Maximum count - PostgreSQL

I'm looking to pull the max(count(*)) of something from a table.
Effectively what i'm trying to do is pull out a customers favourite brand. So they buy 300 bars of soap a year but I'd like to know which their favourite is. So the max(count(brand_id) basically.

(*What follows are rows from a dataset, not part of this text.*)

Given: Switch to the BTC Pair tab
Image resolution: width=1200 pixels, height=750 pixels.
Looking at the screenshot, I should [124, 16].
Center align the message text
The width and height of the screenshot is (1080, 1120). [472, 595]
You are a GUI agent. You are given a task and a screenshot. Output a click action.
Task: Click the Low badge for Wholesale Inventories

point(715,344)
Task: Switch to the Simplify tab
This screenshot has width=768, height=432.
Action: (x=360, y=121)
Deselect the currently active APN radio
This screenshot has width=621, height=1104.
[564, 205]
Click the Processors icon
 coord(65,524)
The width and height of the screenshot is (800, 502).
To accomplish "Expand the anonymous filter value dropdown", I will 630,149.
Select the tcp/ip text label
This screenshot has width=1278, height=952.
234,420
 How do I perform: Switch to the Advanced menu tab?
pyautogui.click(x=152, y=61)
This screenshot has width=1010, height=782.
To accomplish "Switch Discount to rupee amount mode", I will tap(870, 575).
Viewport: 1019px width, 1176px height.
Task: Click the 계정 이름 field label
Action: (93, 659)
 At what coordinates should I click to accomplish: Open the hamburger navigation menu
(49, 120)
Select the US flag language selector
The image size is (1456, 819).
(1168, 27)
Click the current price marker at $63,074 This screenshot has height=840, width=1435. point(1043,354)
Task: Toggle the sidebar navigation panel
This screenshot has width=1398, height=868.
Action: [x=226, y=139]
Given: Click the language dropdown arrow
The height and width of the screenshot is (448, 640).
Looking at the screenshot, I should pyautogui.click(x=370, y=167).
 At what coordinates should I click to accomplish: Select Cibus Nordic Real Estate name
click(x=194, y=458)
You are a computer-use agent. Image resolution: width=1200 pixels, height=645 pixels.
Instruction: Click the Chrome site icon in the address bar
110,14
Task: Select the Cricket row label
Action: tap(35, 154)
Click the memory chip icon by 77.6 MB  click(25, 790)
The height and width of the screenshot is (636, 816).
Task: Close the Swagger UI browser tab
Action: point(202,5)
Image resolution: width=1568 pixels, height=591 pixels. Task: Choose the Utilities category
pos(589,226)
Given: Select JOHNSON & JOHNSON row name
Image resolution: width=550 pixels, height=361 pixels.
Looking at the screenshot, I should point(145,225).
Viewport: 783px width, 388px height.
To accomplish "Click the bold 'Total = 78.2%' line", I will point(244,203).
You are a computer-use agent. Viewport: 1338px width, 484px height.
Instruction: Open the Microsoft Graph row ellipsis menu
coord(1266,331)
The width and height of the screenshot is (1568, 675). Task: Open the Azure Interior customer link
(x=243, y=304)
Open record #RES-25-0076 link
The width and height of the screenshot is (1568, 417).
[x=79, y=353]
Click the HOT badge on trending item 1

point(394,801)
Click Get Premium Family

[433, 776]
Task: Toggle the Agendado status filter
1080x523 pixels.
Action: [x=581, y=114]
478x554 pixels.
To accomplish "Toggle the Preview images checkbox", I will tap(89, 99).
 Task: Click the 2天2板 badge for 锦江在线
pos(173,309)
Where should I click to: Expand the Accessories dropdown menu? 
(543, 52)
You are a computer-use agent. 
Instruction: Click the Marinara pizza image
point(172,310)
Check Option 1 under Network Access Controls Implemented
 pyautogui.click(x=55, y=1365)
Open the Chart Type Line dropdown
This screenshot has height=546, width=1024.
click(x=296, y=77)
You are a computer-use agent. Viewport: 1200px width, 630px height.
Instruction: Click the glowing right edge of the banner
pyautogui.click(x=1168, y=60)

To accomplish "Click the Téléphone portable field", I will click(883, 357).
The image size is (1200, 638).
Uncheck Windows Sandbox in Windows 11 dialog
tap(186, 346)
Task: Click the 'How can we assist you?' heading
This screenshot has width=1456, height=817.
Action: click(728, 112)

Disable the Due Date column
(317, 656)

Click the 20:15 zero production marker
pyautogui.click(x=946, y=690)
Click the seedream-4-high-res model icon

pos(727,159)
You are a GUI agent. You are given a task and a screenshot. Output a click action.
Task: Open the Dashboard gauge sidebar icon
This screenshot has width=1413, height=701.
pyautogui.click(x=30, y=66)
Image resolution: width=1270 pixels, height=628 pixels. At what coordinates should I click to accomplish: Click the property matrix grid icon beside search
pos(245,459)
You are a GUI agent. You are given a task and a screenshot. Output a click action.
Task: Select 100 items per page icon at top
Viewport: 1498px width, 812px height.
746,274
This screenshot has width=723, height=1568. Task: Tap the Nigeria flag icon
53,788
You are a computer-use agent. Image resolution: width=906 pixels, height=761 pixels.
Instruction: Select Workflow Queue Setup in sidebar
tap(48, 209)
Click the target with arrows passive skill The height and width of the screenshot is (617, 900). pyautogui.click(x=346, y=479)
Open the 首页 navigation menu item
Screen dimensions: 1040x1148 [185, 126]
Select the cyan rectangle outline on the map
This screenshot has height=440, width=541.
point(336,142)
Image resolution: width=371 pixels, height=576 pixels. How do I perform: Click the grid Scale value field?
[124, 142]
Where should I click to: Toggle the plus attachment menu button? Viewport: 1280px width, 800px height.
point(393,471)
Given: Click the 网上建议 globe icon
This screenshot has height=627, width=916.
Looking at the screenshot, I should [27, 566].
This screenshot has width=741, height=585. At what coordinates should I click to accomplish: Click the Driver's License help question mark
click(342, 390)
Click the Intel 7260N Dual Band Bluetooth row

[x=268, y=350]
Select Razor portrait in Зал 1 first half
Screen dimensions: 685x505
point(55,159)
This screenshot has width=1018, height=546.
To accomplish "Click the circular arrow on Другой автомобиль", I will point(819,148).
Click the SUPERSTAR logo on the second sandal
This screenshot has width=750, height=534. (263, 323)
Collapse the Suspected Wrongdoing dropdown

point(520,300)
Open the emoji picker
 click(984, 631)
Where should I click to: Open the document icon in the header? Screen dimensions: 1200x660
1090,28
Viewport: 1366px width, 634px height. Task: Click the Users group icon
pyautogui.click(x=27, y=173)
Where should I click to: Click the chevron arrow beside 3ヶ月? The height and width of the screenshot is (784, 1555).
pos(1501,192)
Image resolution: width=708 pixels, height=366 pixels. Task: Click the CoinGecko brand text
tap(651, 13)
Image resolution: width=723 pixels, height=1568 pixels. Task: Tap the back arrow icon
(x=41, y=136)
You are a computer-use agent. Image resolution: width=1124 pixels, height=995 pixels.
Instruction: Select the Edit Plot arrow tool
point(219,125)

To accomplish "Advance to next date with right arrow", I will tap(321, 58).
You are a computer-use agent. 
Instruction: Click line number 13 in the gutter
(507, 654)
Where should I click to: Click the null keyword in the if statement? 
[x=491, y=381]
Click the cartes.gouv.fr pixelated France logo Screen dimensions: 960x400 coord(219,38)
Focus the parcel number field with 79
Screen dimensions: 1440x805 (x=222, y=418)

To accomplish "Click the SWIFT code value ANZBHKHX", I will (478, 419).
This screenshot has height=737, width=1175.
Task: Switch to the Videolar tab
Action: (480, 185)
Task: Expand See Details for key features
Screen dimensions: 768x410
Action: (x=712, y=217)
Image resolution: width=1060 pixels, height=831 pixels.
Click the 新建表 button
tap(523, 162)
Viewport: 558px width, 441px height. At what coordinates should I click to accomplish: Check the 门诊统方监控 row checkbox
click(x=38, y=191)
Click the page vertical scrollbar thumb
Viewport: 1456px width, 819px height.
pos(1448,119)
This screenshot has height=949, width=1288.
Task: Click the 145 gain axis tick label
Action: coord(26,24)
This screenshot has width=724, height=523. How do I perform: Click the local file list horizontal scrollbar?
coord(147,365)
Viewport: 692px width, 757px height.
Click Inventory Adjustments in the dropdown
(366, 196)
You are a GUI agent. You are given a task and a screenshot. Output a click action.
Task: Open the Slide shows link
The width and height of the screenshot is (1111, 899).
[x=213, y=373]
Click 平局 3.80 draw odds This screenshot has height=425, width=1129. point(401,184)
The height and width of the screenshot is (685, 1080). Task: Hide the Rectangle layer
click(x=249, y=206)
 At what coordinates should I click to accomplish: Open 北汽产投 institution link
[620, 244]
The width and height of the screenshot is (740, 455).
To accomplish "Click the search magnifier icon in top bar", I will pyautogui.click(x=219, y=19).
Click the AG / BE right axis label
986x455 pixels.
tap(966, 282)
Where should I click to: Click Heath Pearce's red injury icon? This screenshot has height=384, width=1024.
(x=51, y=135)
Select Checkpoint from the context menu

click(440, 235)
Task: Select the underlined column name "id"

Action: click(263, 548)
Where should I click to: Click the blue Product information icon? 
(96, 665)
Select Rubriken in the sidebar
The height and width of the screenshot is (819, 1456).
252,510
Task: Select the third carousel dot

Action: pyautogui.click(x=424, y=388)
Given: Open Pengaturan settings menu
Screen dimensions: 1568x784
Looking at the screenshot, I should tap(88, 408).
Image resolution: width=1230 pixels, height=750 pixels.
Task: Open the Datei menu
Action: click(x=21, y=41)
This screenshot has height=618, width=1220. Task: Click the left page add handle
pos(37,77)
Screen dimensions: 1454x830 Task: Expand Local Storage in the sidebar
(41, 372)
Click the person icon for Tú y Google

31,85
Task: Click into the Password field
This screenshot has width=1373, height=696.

I was thinking of doing it like this:
SELECT
transaction.customer_id,
max(occ)
FROM
( SELECT
transaction.customer_id,
count(transaction.brand_id) as occ,
FROM
transaction
GROUP BY
transaction.customer_id,
) AS foo
GROUP BY
transaction.customer_id
Thanks in advance
you can do it like this:
with cte as (
select customer_id, brand_id, count(*) as cnt
from test1
group by customer_id, brand_id
)
select distinct on (customer_id)
customer_id, brand_id, cnt
from cte
order by customer_id, cnt desc
Keep in mind, that if there more than one brand with equal count for some customer, you'll end up with one arbitrary record. If you want to get all records, use dense_rank() function:
with cte1 as (
select customer_id, brand_id, count(*) as cnt
from test1
group by customer_id, brand_id
), cte2 as (
select
customer_id, brand_id,
dense_rank() over(partition by customer_id order by cnt desc) as rn
from cte1
)
select customer_id, brand_id
from cte2
where rn = 1
sql fiddle demo
For PostgreSQL 8.3:
select distinct on (customer_id)
customer_id, brand_id, cnt
from (
select customer_id, brand_id, count(*) as cnt
from test1
group by customer_id, brand_id
) as c
order by customer_id, cnt desc;
sql fiddle demo
or like this
with cte as (
SELECT
transaction.customer_id,
count(transaction.brand_id) as occ,
FROM
transaction
GROUP BY
transaction.customer_id
)
select max(occ) from cte